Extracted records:

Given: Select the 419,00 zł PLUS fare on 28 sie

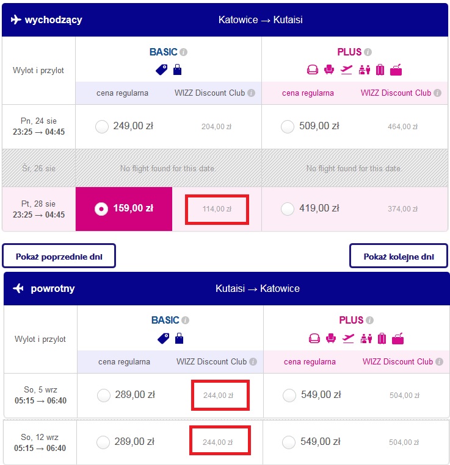Looking at the screenshot, I should point(288,209).
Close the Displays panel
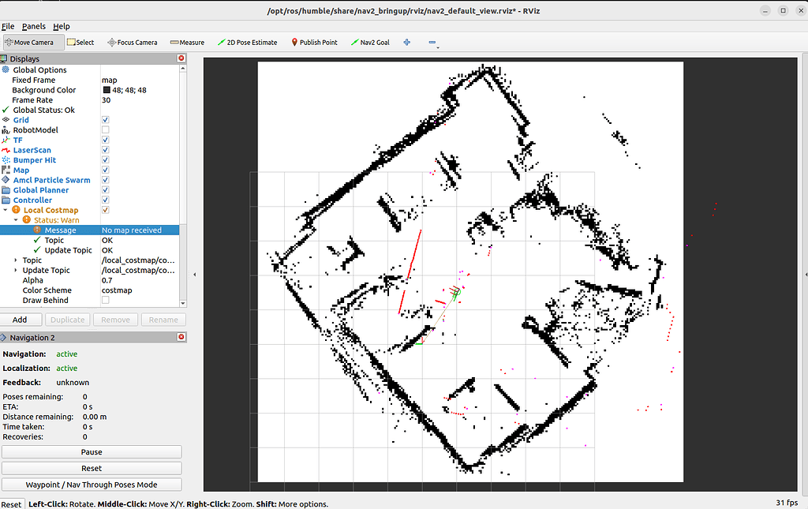 click(181, 58)
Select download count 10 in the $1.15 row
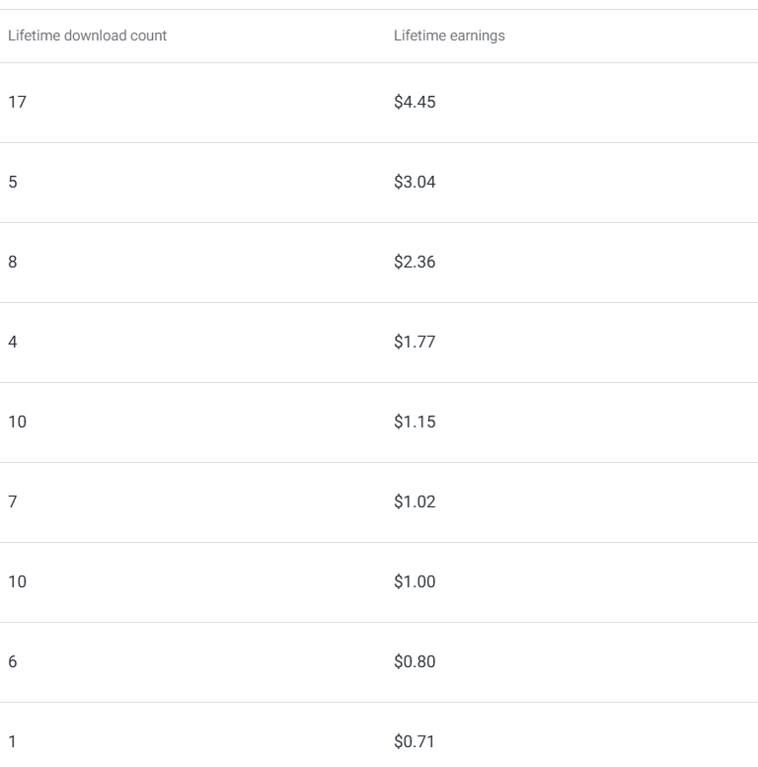Screen dimensions: 758x767 17,422
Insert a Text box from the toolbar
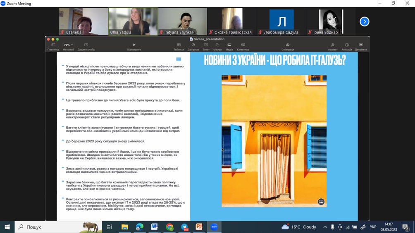The height and width of the screenshot is (233, 415). 206,45
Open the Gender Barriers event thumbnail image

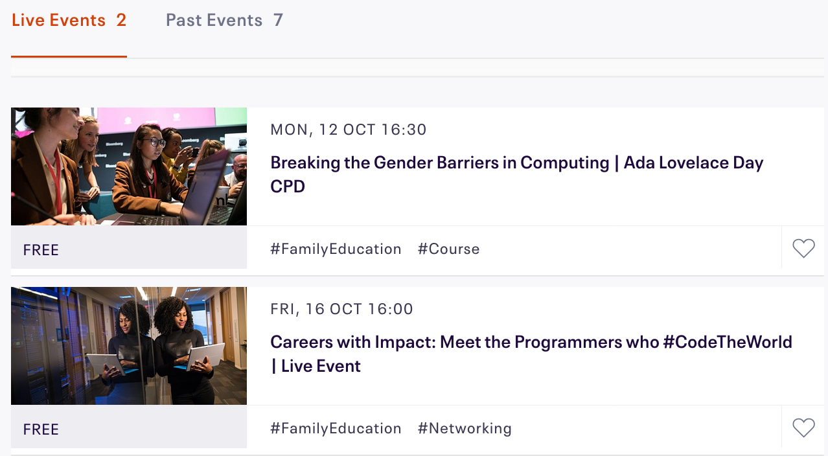point(129,166)
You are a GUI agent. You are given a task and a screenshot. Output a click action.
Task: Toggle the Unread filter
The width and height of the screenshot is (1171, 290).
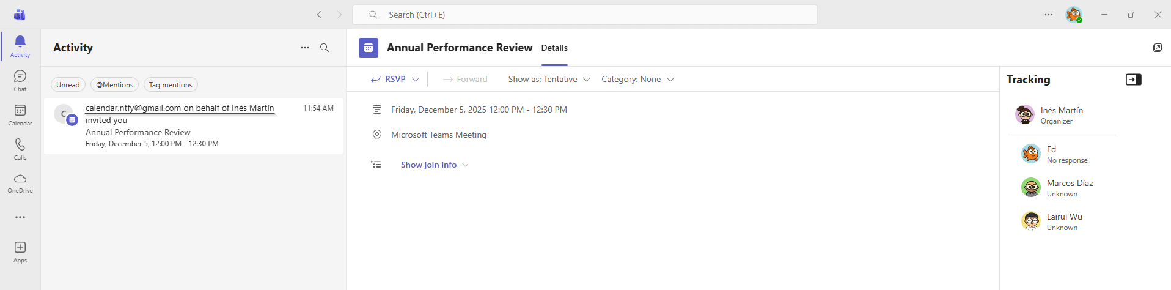pyautogui.click(x=68, y=85)
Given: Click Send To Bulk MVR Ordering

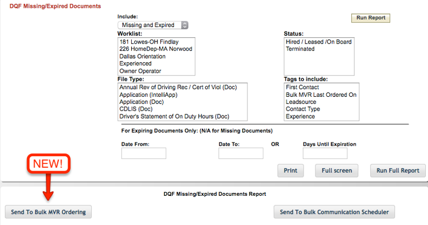Looking at the screenshot, I should 48,212.
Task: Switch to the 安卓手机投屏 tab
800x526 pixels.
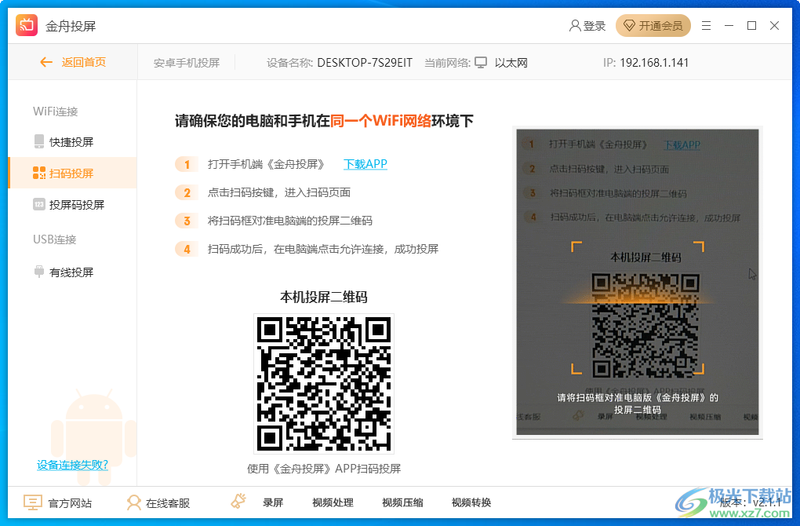Action: [x=187, y=62]
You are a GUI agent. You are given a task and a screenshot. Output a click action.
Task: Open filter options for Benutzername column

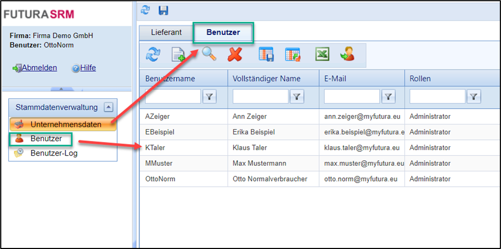(210, 97)

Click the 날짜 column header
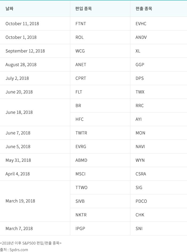[9, 9]
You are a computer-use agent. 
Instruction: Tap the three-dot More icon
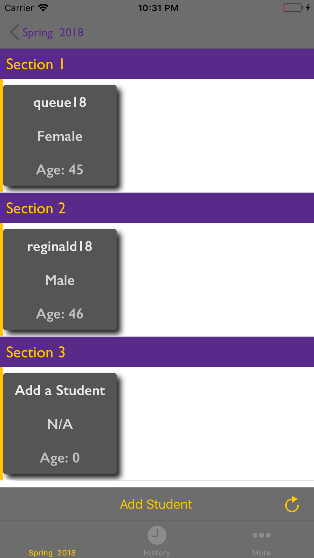tap(261, 535)
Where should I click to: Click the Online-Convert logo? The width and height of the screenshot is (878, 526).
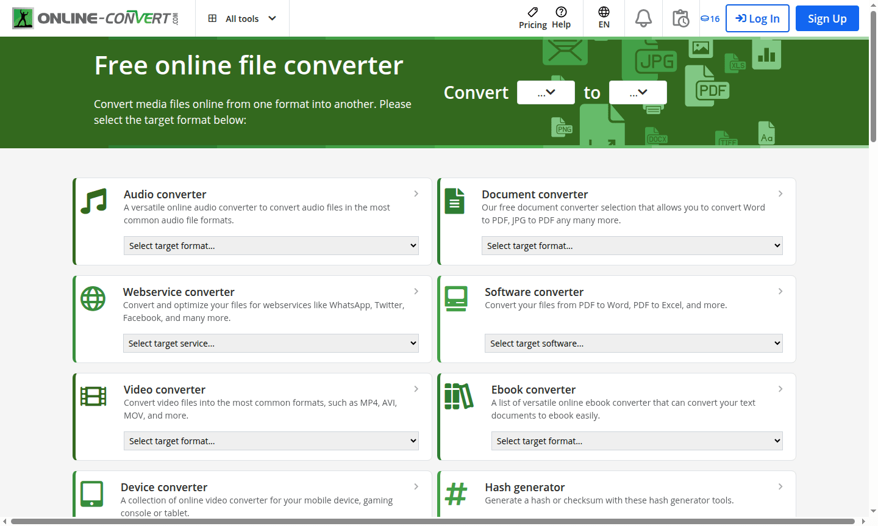[95, 18]
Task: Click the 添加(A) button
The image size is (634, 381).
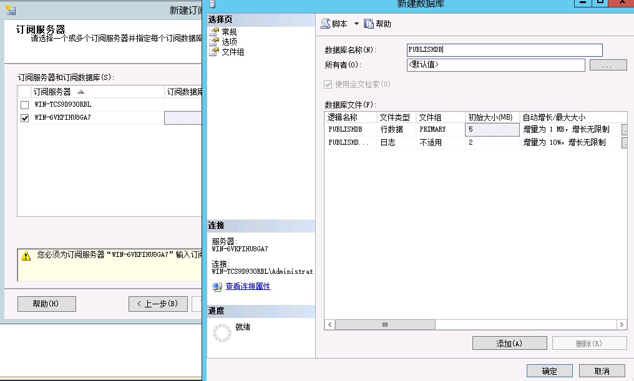Action: coord(509,344)
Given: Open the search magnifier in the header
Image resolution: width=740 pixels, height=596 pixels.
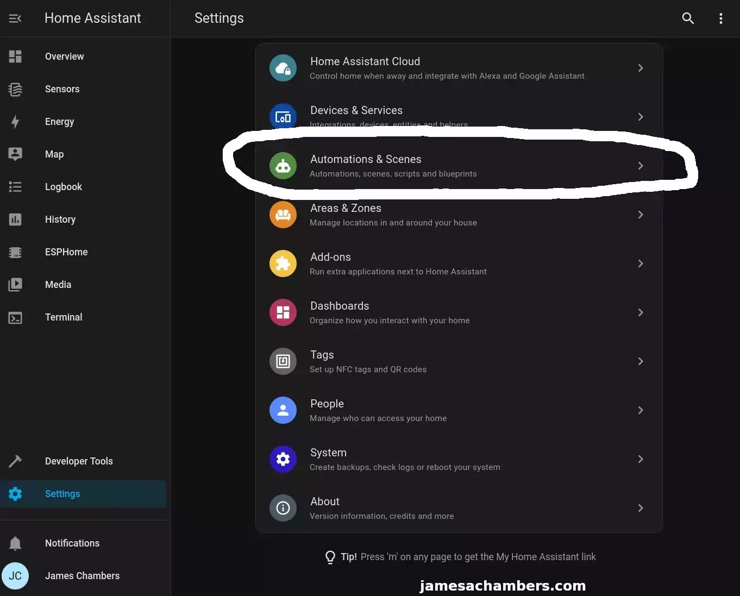Looking at the screenshot, I should [x=688, y=18].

Work instructions: A verbatim transcription of the records, pictures excluded, is the required output.

Exercise answer:
Given: Select the 419,00 zł PLUS fare on 28 sie

Looking at the screenshot, I should point(288,209).
Close the Displays panel
 click(181, 58)
Select download count 10 in the $1.15 row
Screen dimensions: 758x767 17,422
Insert a Text box from the toolbar
The height and width of the screenshot is (233, 415). 206,45
Open the Gender Barriers event thumbnail image

point(129,166)
You are a GUI agent. You are given a task and a screenshot. Output a click action.
Task: Toggle the Unread filter
The width and height of the screenshot is (1171, 290).
pyautogui.click(x=68, y=85)
Given: Click Send To Bulk MVR Ordering

Looking at the screenshot, I should 48,212.
Task: Switch to the 安卓手机投屏 tab
800x526 pixels.
Action: [x=187, y=62]
You are a GUI agent. You are given a task and a screenshot. Output a click action.
Task: Open filter options for Benutzername column

(210, 97)

Click the 날짜 column header
[9, 9]
You are a computer-use agent. 
Instruction: Tap the three-dot More icon
tap(261, 535)
Where should I click to: Click the Online-Convert logo? The width and height of the screenshot is (878, 526).
[95, 18]
Task: Click the 添加(A) button
The image size is (634, 381).
Action: coord(509,344)
Given: Open the search magnifier in the header
Image resolution: width=740 pixels, height=596 pixels.
Looking at the screenshot, I should [x=688, y=18].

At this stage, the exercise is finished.